December 11, 2015
By Alex Keown, BioSpace.com Breaking News Staff
LEVERKUSEN, Germany -- Fresh off the heels of its reorganization into three units, Bayer AG is looking to strengthen its oncology pipeline to carve out a bigger share of the $100 billion global market for such treatments, Bloomberg reported this morning.
The Germany-based company is looking to launch five oncology treatments within the next few years. In its developmental pipeline, Bayer has multiple products, including treatments that marry radiation and biologics, Bloomberg reported. Currently Bayer has 17 oncology therapies in development, including ODM-201 which will be used to treat prostate cancer and copanlisib for the treatment of indolent non-Hodgkin’s lymphoma. Additionally, Bayer has Xofigo for the treatment of patients with castration-resistant prostate cancer, symptomatic bone metastases and no known visceral metastatic disease.
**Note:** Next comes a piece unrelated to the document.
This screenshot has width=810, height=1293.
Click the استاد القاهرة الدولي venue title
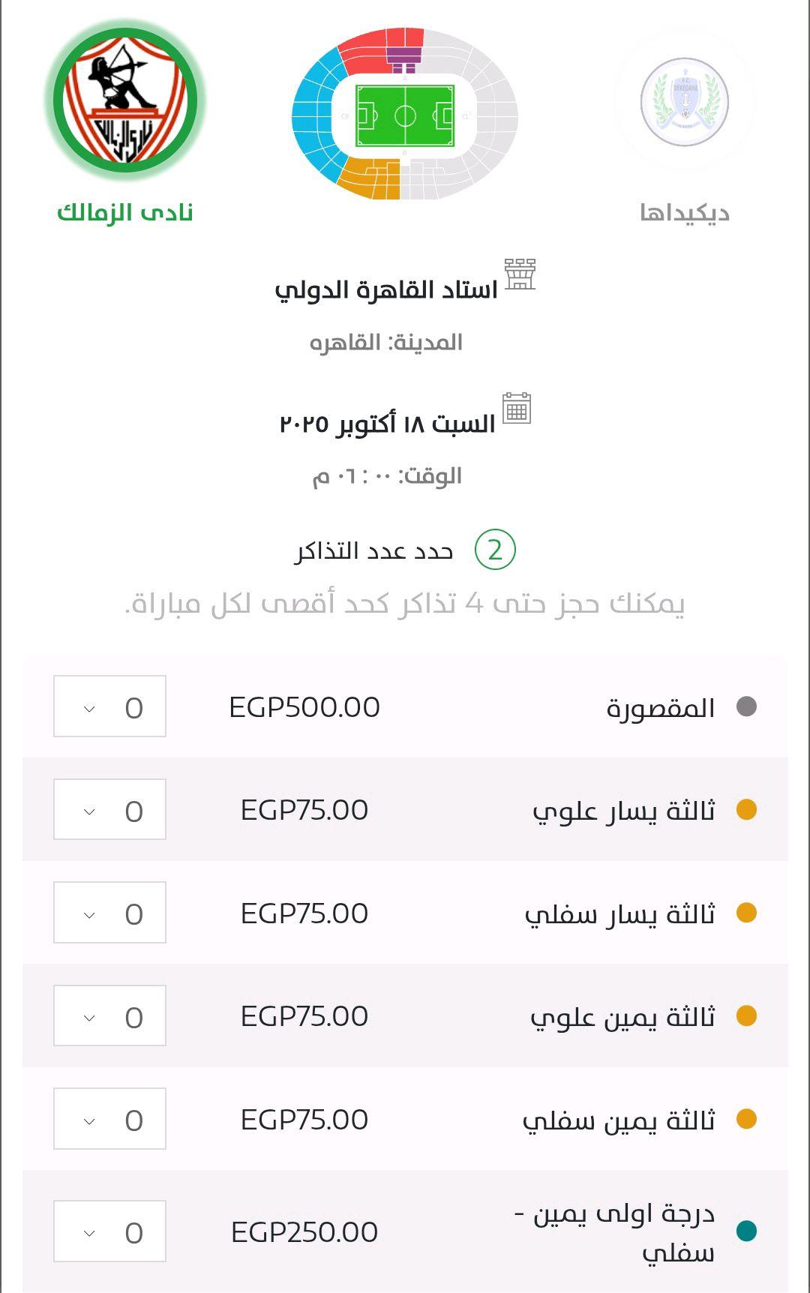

Bayer acquired Xofigo in 2014 when it purchased Norway-based Algeta ASA for $2.9 billion. That acquisition also brought the experimental radiation technology called thorium-227 under Bayer’s umbrella.
Bayer has an approved liver and thyroid cancer treatment Nexavar in its arsenal, as well as the bowel-cancer drug Stivarga.
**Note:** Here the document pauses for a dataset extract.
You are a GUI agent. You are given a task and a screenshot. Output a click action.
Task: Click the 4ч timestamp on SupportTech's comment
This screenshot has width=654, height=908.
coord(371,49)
David Weinreich, who oversees Bayer’s oncology division, told Bloomberg that Bayer wants to be a “major oncology player.”
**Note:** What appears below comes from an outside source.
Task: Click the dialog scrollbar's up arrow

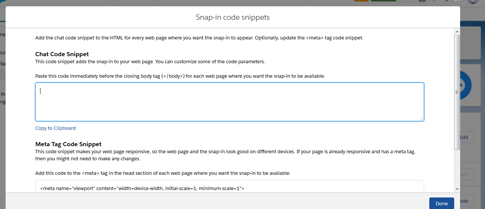Action: point(457,32)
Bayer’s developmental oncology pipeline is about half of a cancer-treatment company like Roche , which has 34 products in its pipeline, Bloomberg noted.
One way Bayer is advancing its pipeline is to look at combination therapies of immune treatments and radiation, Weinreich told Bloomberg. The company expects that to be possible through thorium-227. Bayer believes thorium-227 will make it possible for radiation therapy to be linked with a monoclonal antibody that will help stimulate the body’s own immune system to respond to therapy.
“The first of the assets is targeting a marker that’s present on lymphoma cells, but there’s actually an even larger pipeline of other targets behind that,” he told Bloomberg.
To develop its oncology pipeline, Bayer is planning on ramping up its investments into research and development. Last year the company spent $2 billion on R&D. In contrast, Roche spent $8.5 billion on drug R&D, Bloomberg said. Additionally, Bayer is working with other companies to develop therapies, including Israel-based Compugen Ltd. The two companies are collaborating on antibody-based cancer therapeutics against two novel Compugen-discovered immune checkpoint regulators, CGEN-15001T and CGEN-15022.
Increased oncology R&D will Bayer in competition with numerous pharmaceutical companies pursuing treatments for a wide variety of cancers and drugs that are establishing themselves as blockbuster treatments, such as Merck & Co. ‘s Keytruda, which has shown to be effective in treating patients with three types of cancer, melanoma, lung cancer and mesothelioma.